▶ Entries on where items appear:

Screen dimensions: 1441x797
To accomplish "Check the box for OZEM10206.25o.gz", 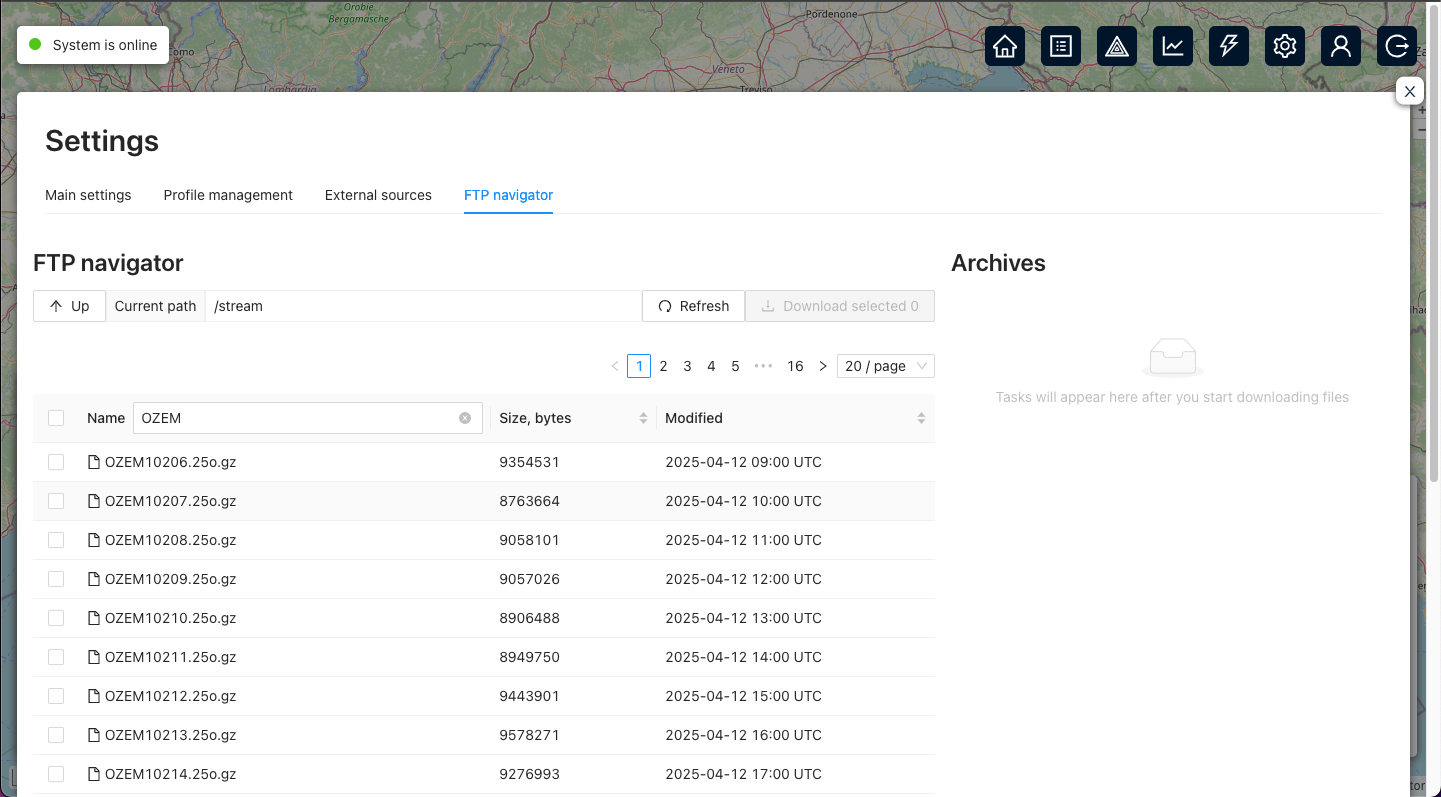I will coord(56,462).
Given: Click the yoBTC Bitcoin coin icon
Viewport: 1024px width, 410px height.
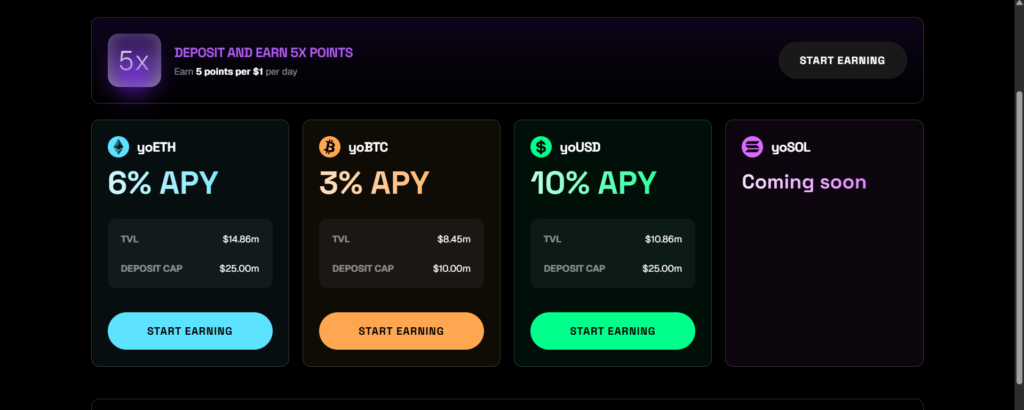Looking at the screenshot, I should 330,147.
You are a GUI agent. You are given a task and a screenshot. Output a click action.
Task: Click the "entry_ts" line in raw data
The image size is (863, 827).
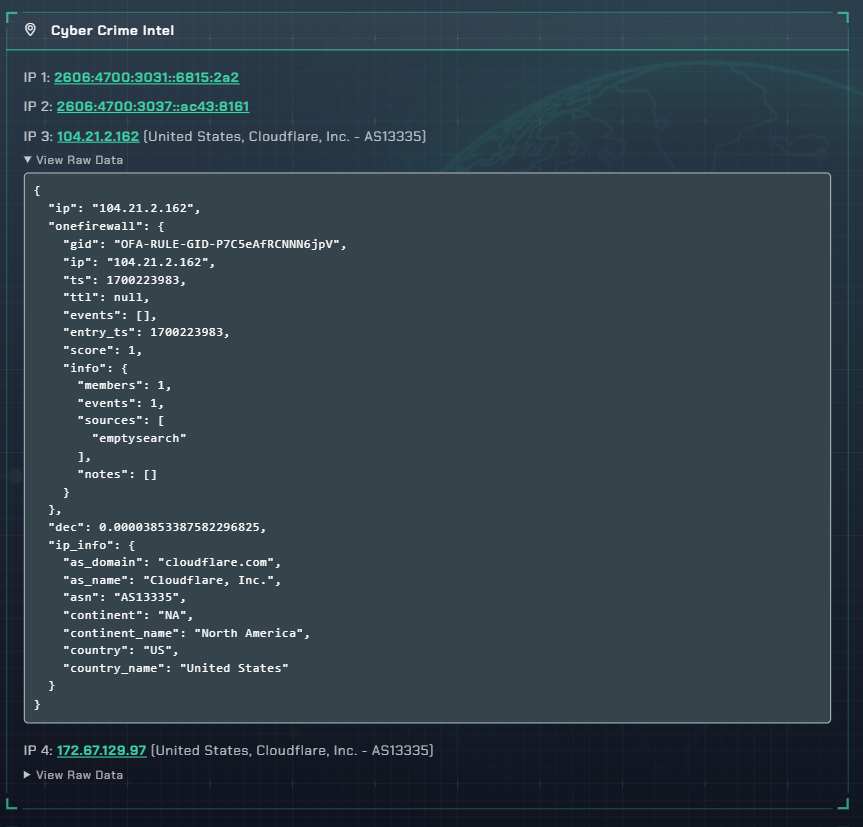point(138,332)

▶ AIM OF THE EXERCISE: Rewrite the stretch from "Given: Click the yoBTC Bitcoin coin icon" through the end of the listing, replacing "Viewport" with "Display" and keeping everything else the same. Leave the pictures out of your answer.

▶ EXERCISE OUTPUT:
Given: Click the yoBTC Bitcoin coin icon
Display: 1024px width, 410px height.
Looking at the screenshot, I should 330,147.
You are a GUI agent. You are given a task and a screenshot. Output a click action.
Task: Click the "entry_ts" line in raw data
The image size is (863, 827).
point(138,332)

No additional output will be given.